Antaeotricha brachysaris

Scientific classification
- Kingdom: Animalia
- Phylum: Arthropoda
- Clade: Pancrustacea
- Class: Insecta
- Order: Lepidoptera
- Family: Depressariidae
- Genus: Antaeotricha
- Species: A. brachysaris
- Binomial name: Antaeotricha brachysaris Meyrick, 1916

= Antaeotricha brachysaris =

- Authority: Meyrick, 1916

Species of moth in genus Antaeotricha

Antaeotricha brachysaris is a moth of the family Depressariidae. It is found in French Guiana.

The wingspan is about 18 mm.
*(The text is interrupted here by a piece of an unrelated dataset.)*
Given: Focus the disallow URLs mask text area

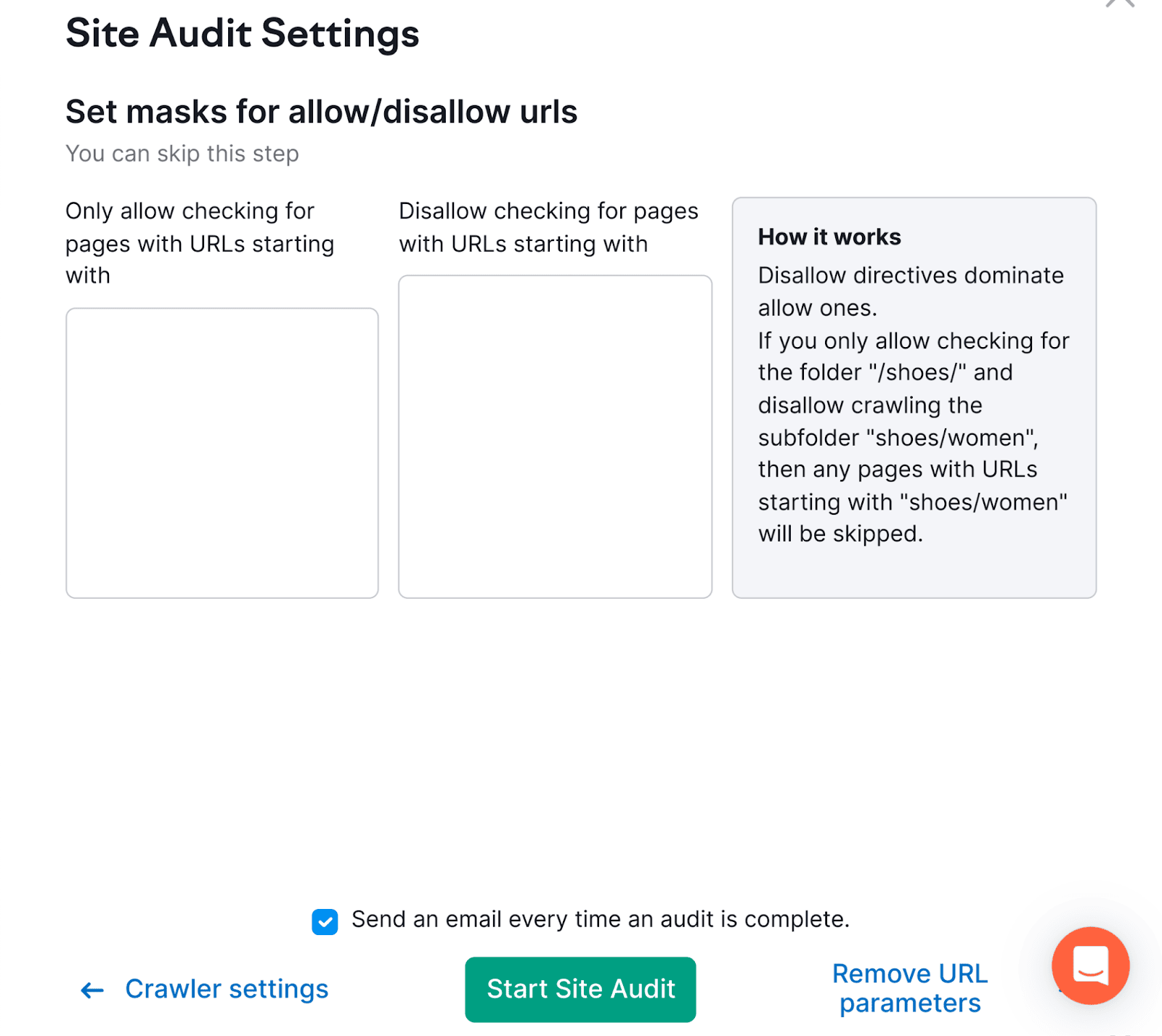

The forewings are white, the dorsal third suffused with pale fuscous and with a fuscous dot near the base below the middle, as well as cloudy dark fuscous lines from the costa at one-fifth and the middle running to subtriangular dark fuscous spots on the dorsum at the middle and four-fifths. There is a fine dark fuscous line from three-fourths of the costa to the tornus, sharply indented towards the costa, rather curved below this. Six dark fuscous marginal dots are found around the termen. The hindwings are rather dark grey, the base whitish-tinged and with a short whitish supramedian hairpencil from the base lying beneath the forewings, only reaching one-third of the wing.